Bensoussan and researchers at 11 other universities and hospitals will use an app to collect voice samples.

The voice samples will go through artificial intelligence analysis to identify signs of disease, such as slow speech. They’ll be used to diagnose and treat five categories: voice, neurological, respiratory, psychiatric and children’s speech disorders.

“Looking at specifically autism and speech delay,” Bensoussan said.

Bensoussan believes it’s a tool that will lead to earlier diagnoses.

Voice and AI created by TQIntelligence are used in the app to help children with mental health issues. Therapists collect information, including a child’s diagnosis, background and voice samples, to identify kids in crisis and treat them.

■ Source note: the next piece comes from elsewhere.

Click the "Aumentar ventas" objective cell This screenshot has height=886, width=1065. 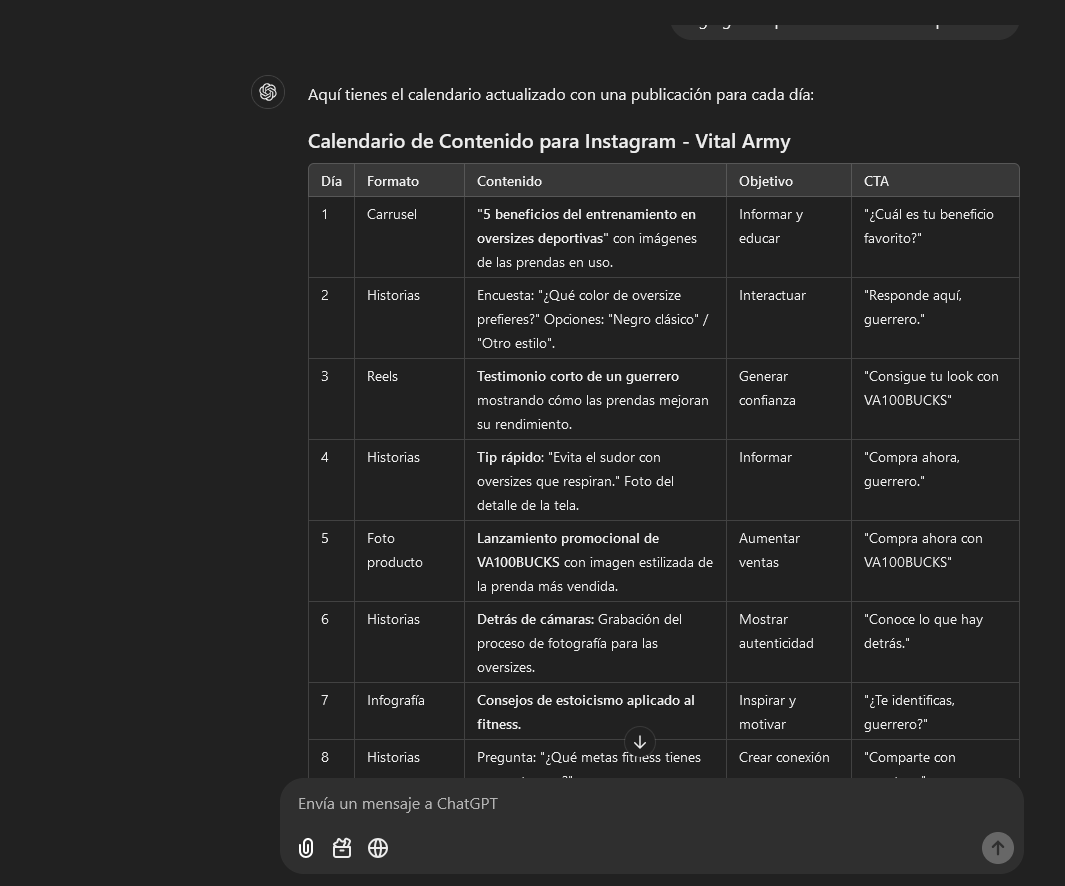tap(769, 550)
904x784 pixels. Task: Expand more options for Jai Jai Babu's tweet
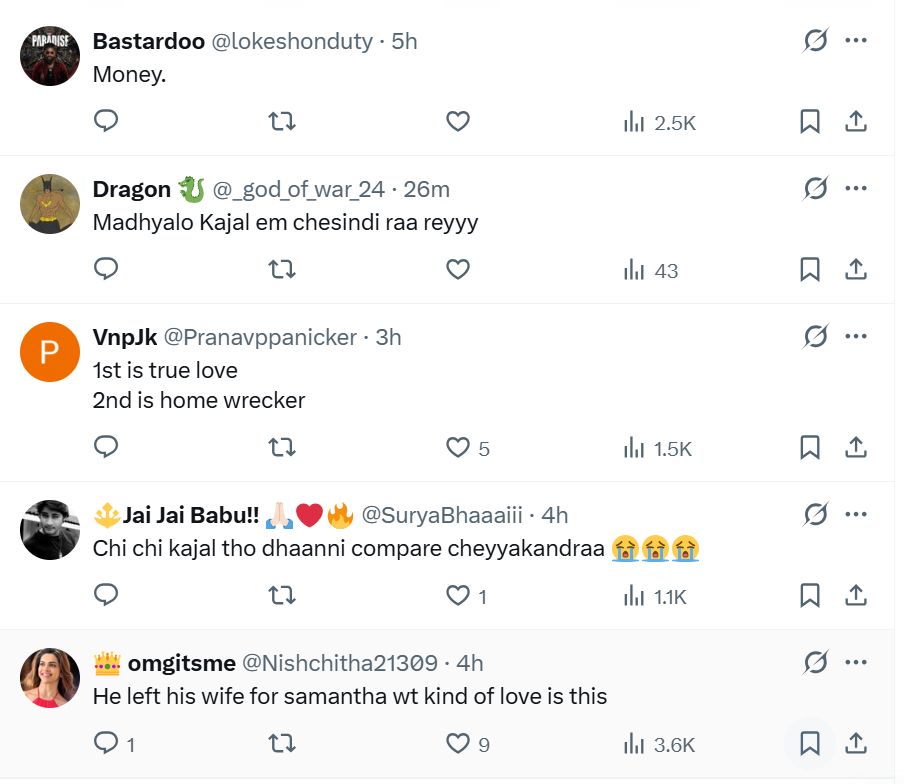click(856, 514)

“We focus on three of the negative emotions in that, anger, fear and sadness,” said Dr. Yared Alemu, founder and CEO of TQIntelligence.

Alemu said that he hopes the app will help children become healthy and productive.

“You change the trajectory from maladaptive behavior, school dropout -- you can have a productive member of society,” Alemu said.

Roger Cochran was terrified after he was diagnosed with Alzheimer’s disease three years ago.

“I had this vision of what it meant to have Alzheimer’s, which was to be completely incompetent,” Cochran said.

His wife, Dorothy Merrick, started noticing small changes.

“I saw the memory loss in his social behavior of not wanting to come with me, maybe to some social functions,” she said.

A home-based counseling agency is currently using the app created by TQIntelligence, as well as 60 schools. It’s also used to monitor if patients are making progress in their treatment.